This study was reported at the Retrovirus Conference by the FDA and Ken Sherman, MD (University of Cinncinati). As a result of searching the FDA database for reported toxicities associated with taking ribavirin and ddI together or any other NRTI, 31 cases of mitochondrial toxicity were found. The FDA reporting system is voluntary, so the study authors said there is a potential for under-reporting. The authors report finding in this study a significant increase in risk of MT among patients who received concomitant RBV and ddI (with and without d4T) compared to use of RBV with other NRTIs. They report that in this data set concomittent use of ddI and ribavirin appeared to be associated with an approximately 5-fold increased likelihood of events suggestive of mitochondrial toxicity compared to the use of ribavirin with other NRTIs. They recommend ribavirin and ddI should be co-administered with caution, and ddI should be suspended if signs or symptoms suggestive of mitochondrial toxicity develop. The FDA will inclide in FDA labels for ribavirin and ddI: "Co-administration of [ribavirin] and didanosine is not recommended. Reports of fatal hepatic failure, as well as peripheral neuropathy, pancreatitis, and symptomatic hyperlactatemia/lactic acidosis have been reported in clinical trials."

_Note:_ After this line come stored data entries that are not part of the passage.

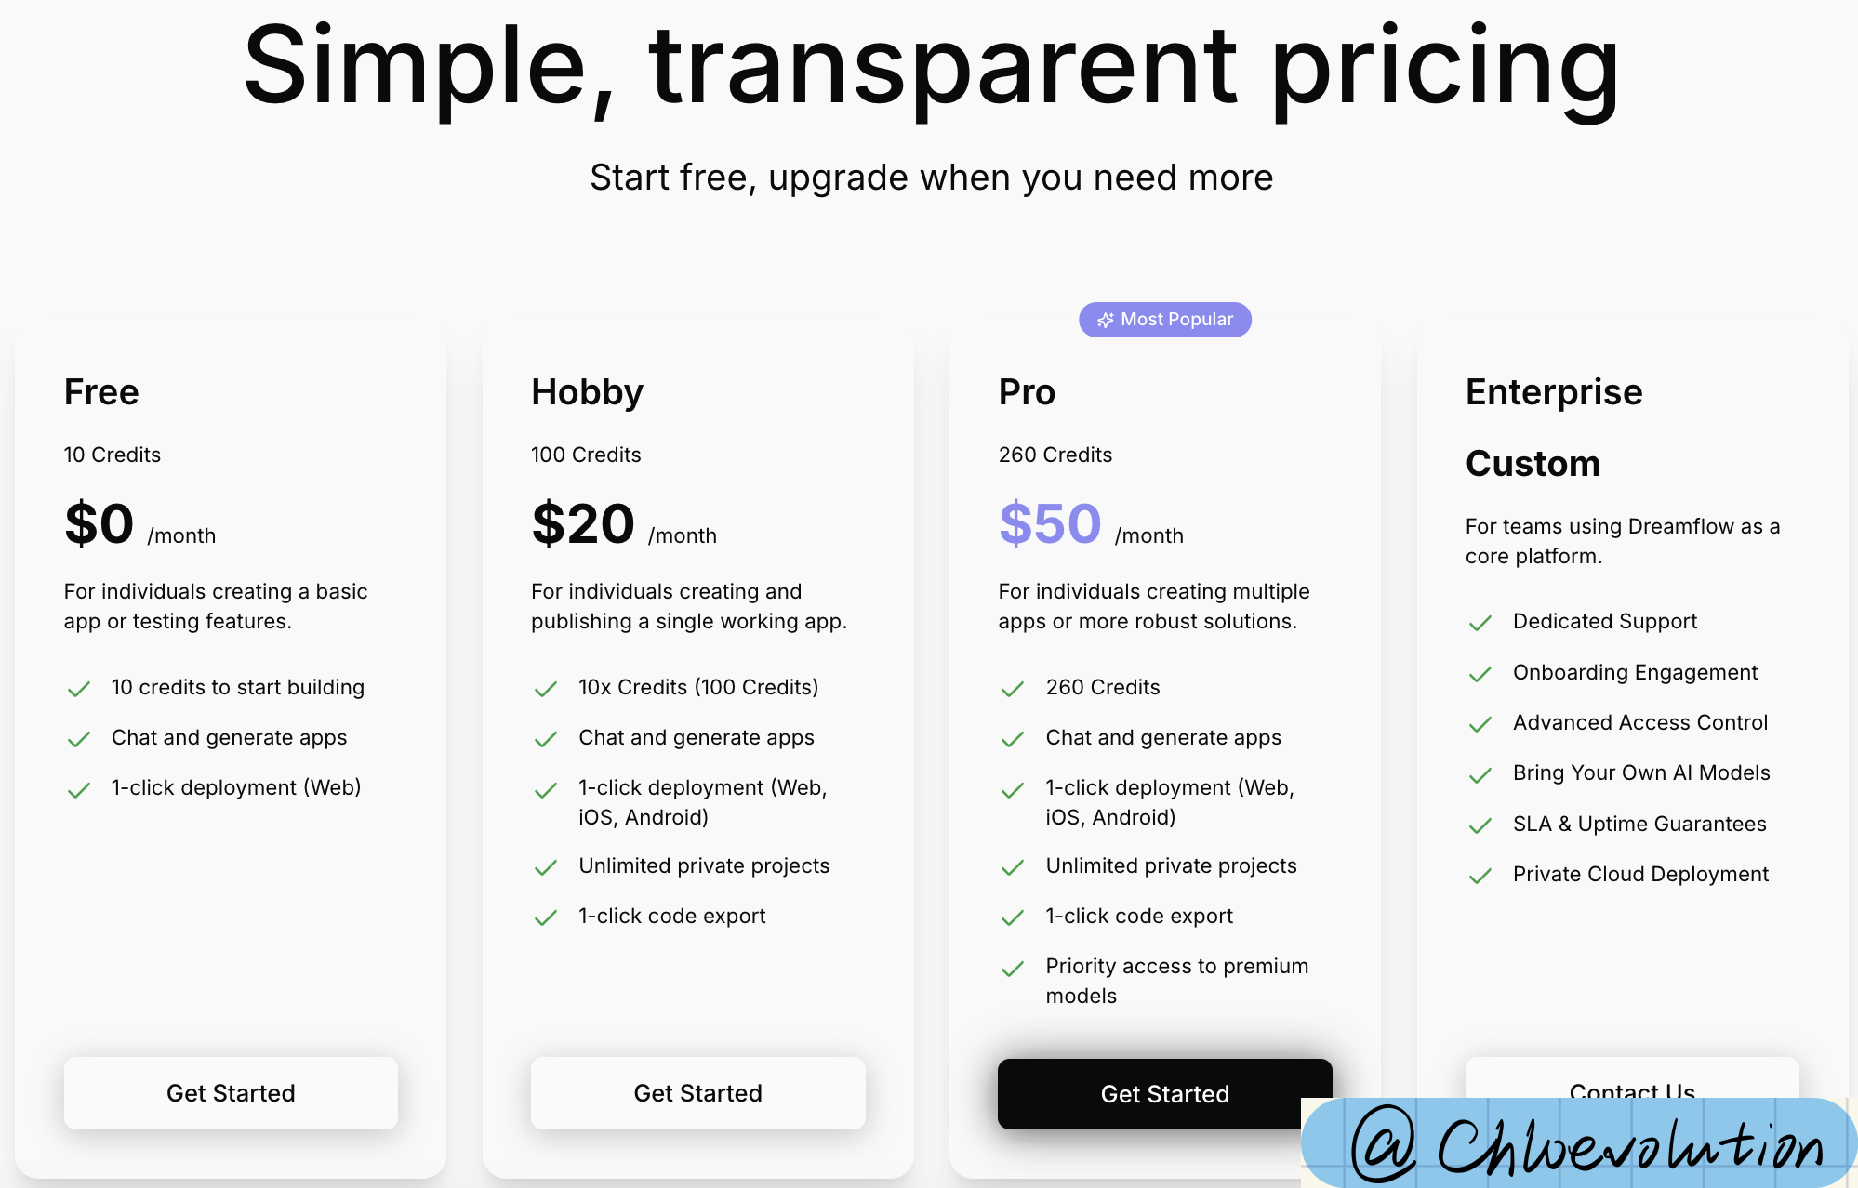Image resolution: width=1858 pixels, height=1188 pixels.
Task: Click checkmark beside "260 Credits" feature item
Action: pos(1013,689)
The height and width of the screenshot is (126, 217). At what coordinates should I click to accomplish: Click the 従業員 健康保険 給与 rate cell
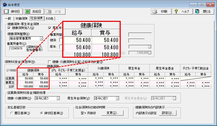(x=26, y=79)
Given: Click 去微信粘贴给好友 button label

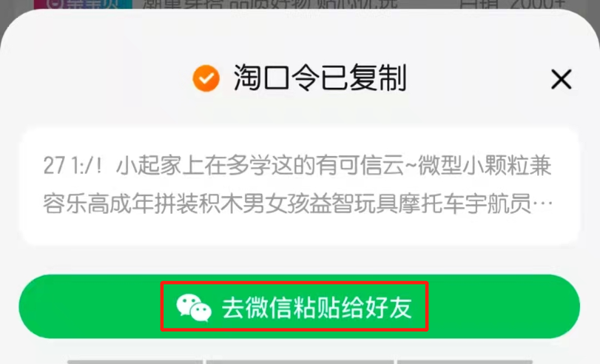Looking at the screenshot, I should [x=317, y=308].
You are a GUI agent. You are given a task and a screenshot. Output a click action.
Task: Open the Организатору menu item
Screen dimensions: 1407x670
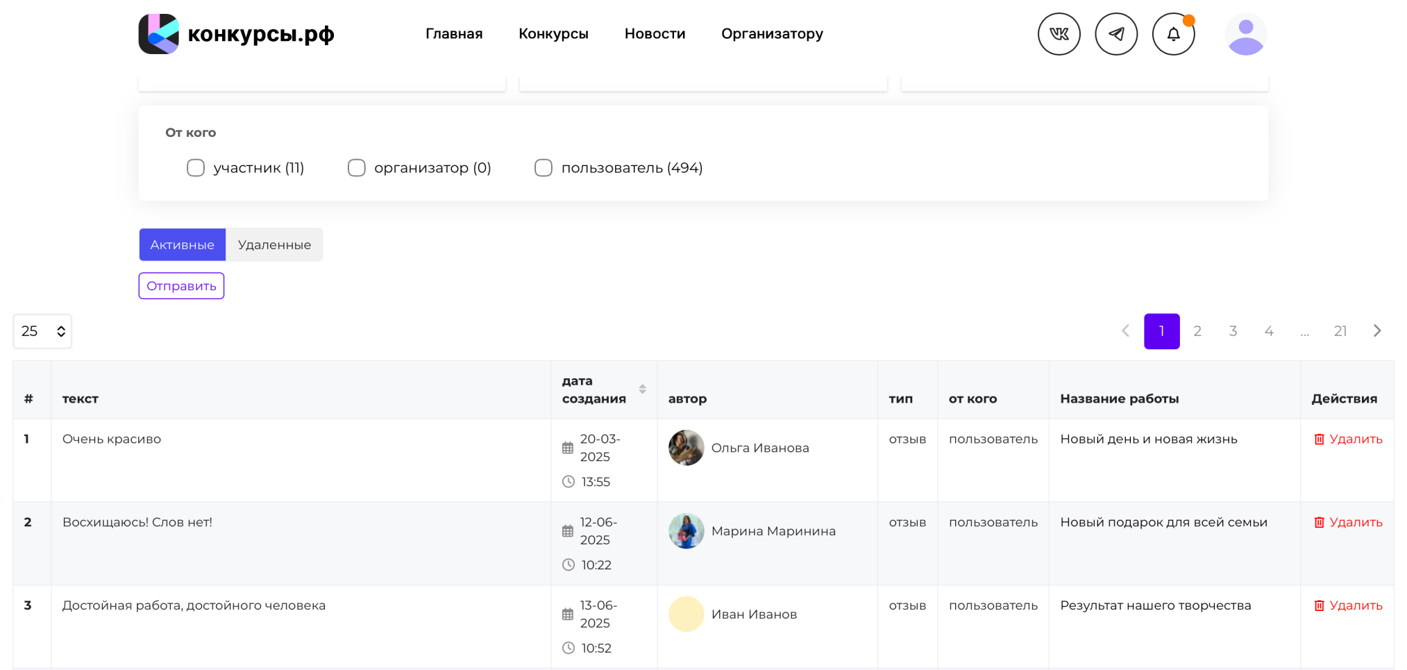tap(772, 34)
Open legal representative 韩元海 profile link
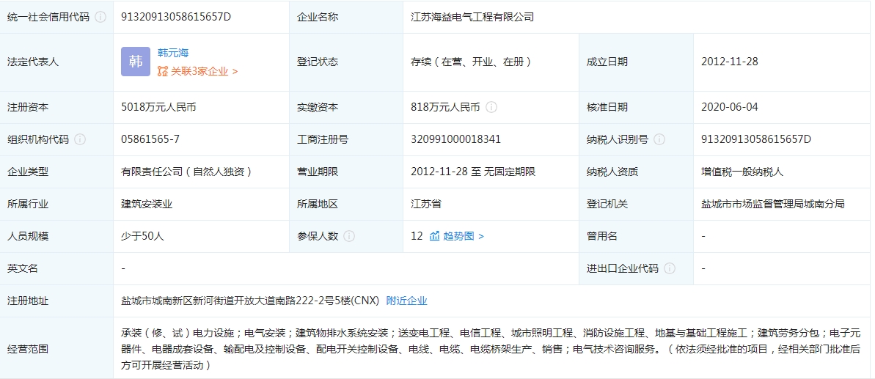 pos(173,53)
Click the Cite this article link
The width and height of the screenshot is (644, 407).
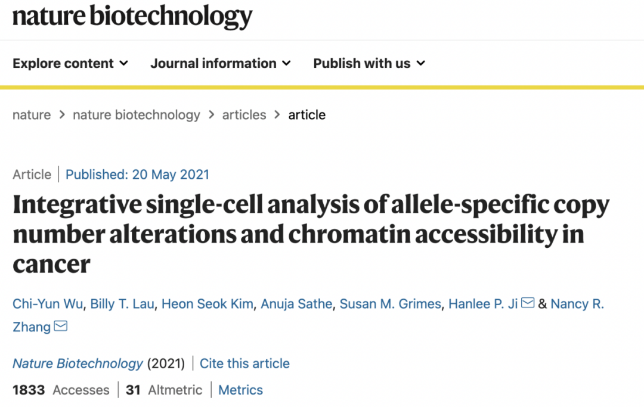244,363
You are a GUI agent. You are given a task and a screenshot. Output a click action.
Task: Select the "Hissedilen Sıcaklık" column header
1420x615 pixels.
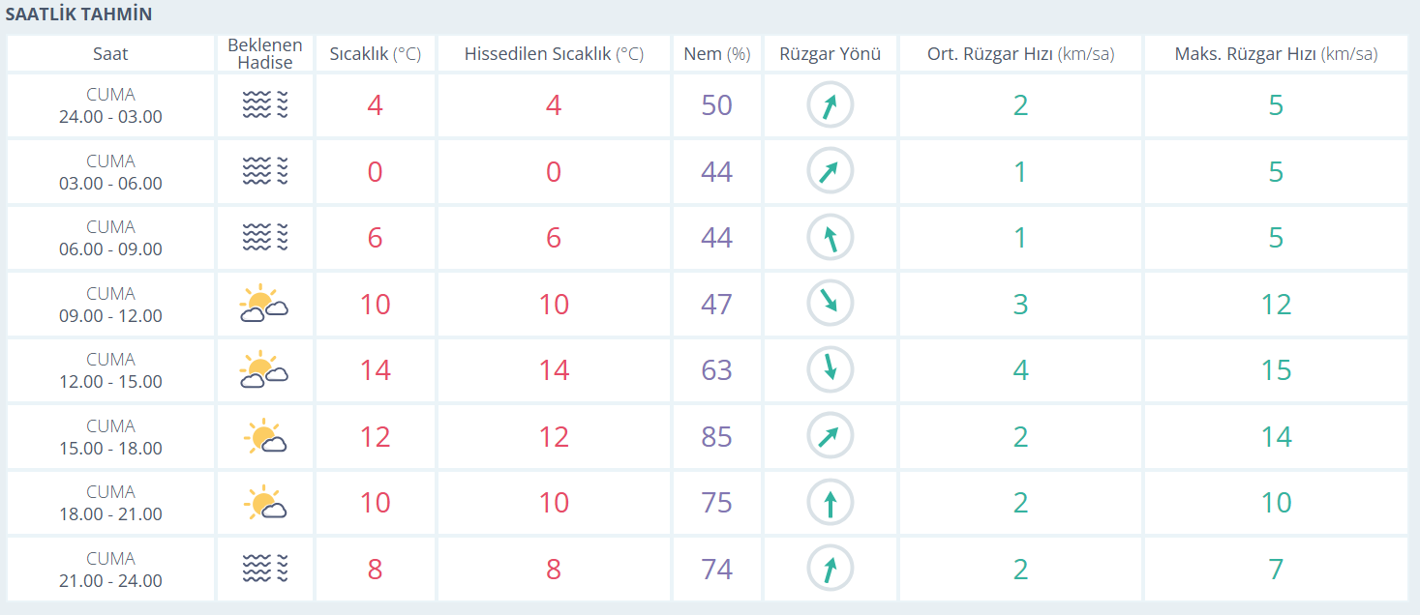pyautogui.click(x=553, y=54)
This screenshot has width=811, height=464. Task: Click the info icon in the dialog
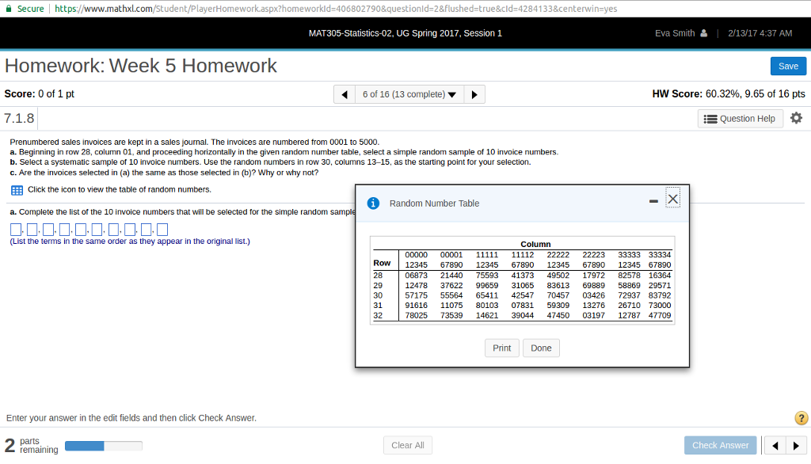[373, 203]
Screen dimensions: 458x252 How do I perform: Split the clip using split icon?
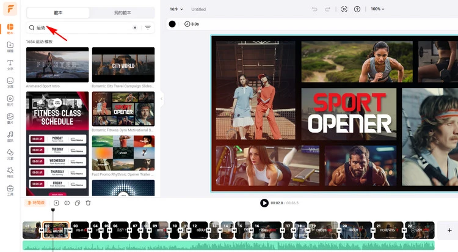click(x=67, y=202)

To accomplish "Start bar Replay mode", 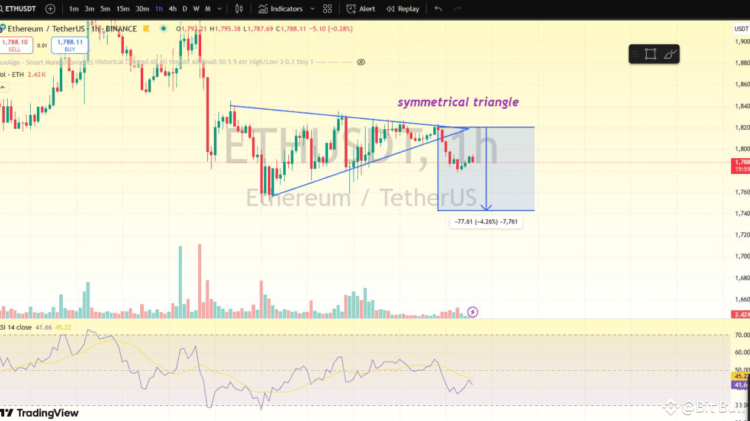I will [x=402, y=8].
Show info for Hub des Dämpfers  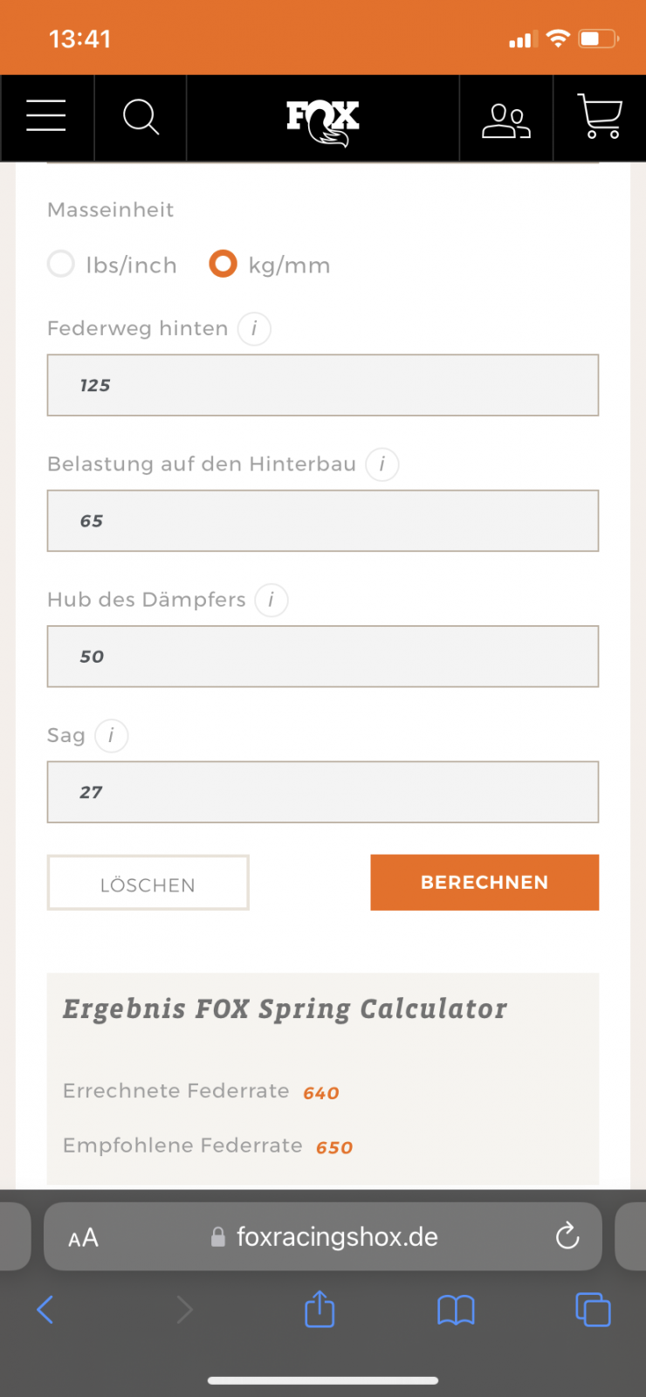tap(271, 601)
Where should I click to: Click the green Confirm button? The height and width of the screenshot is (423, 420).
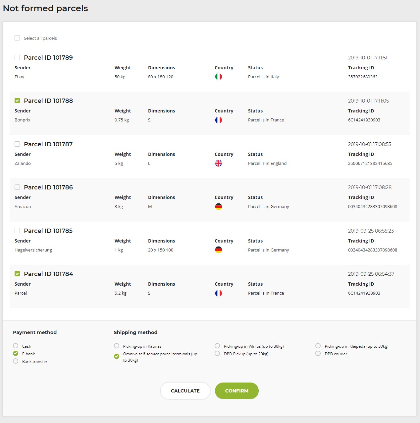click(x=236, y=391)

Several cases suggestive of Mitochondrial Toxicity (MT) (e.g., pancreatitis, lactic acidosis with liver failure and/or hepatic steatosis) in HIV/HCV co-infected patients (pts) treated with ribavirin (RBV) and didanosine (ddI) have been reported. At conferences over the past year or two there have been reports of findings of toxicities for patients taking ddI, d4T and other nukes who add ribavirin and interferon therapy and experience the toxicities discussed in this abstract presented by the FDA at the Retrovirus 2003 Conference. ICAAC 2001, Barcelona, and others conferences have had such reports. The possibility of experiencing these toxicities has been low in each study presented that report these findings, But it is important to bear in mind that some individuals can experience this toxicity and for doctors to monitor closely for it. It may also be appropriate to consider changing NRTI therapy before starting interferon/ribavirin treatment. A liver friendly HAART regimen ought to be considered at all times for patients with hepatitis C and B. There was a time we did not consider this but now we realize this.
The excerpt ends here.